#### [Source document]
****
# only reverse in transmission



## duncandiesel

Hi Alision man. I have a IHC truck s1900 with a MT653 5 speed, with only reverse in all gears. It has no noise and pulls great in reverse only, no neutral. I dropped the oil pan, and it is very clean,and no metallic or clutch parts found in the oil pan. Filter is normal,shift linkage works correct, the oil does not smell burnt. What should I be checking out next?


----------



## C Nash

Re: only reverse in transmission

Welcome to the forum Terry.  I think Danny is in China and dont remember when he said he would be back. keep checking your post.


----------



## USMC

RE: only reverse in transmission

I'm not a transmission repair person but when I was younger and had 3 and 4 speed transmissions I had a couple go out on me and when they went out I always had reverse and some times I had reverse and high, and the fluid was always still good, in my case it was from racing that caused the transmission to go out.

If it were your clutch that went out you would have a problem shifting into any gear, so I would guess that you will have to rebuild or replace the Transmission.


----------



## dbarton291

Re: only reverse in transmission

I'm in China, but have a good internet connection where I am now.

If fourth clutch was burnt, you'd have reverse in reverse, reverse in neutral and it would want to lock up in drive. Is that what it does?
****
#### [Source excerpt]
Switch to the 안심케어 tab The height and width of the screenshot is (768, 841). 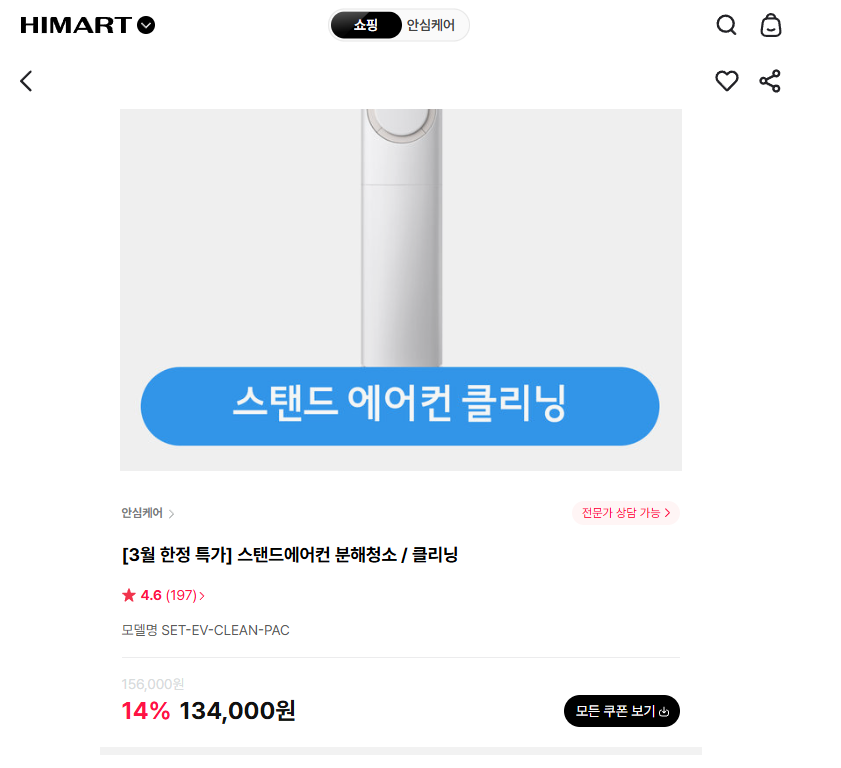coord(431,25)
****
#### [Required actions]
• 1. List the usernames of everyone who posts in the forum thread about a transmission stuck in reverse.
• 2. In the forum thread about a transmission stuck in reverse, rewrite the part that opens with the words containing "Welcome to the" and closes with "replace the Transmission.", renaming "racing" to "towing".
• 3. Translate this sentence from the forum thread about a transmission stuck in reverse into Spanish: "I'm in China, but have a good internet connection where I am now."

#### [Per-task outputs]
• 1.
duncandiesel
C Nash
USMC
dbarton291

• 2.
Welcome to the forum Terry.  I think Danny is in China and dont remember when he said he would be back. keep checking your post.


----------



## USMC

RE: only reverse in transmission

I'm not a transmission repair person but when I was younger and had 3 and 4 speed transmissions I had a couple go out on me and when they went out I always had reverse and some times I had reverse and high, and the fluid was always still good, in my case it was from towing that caused the transmission to go out.

If it were your clutch that went out you would have a problem shifting into any gear, so I would guess that you will have to rebuild or replace the Transmission.

• 3. Estoy en China, pero tengo una buena conexión a internet donde estoy ahora.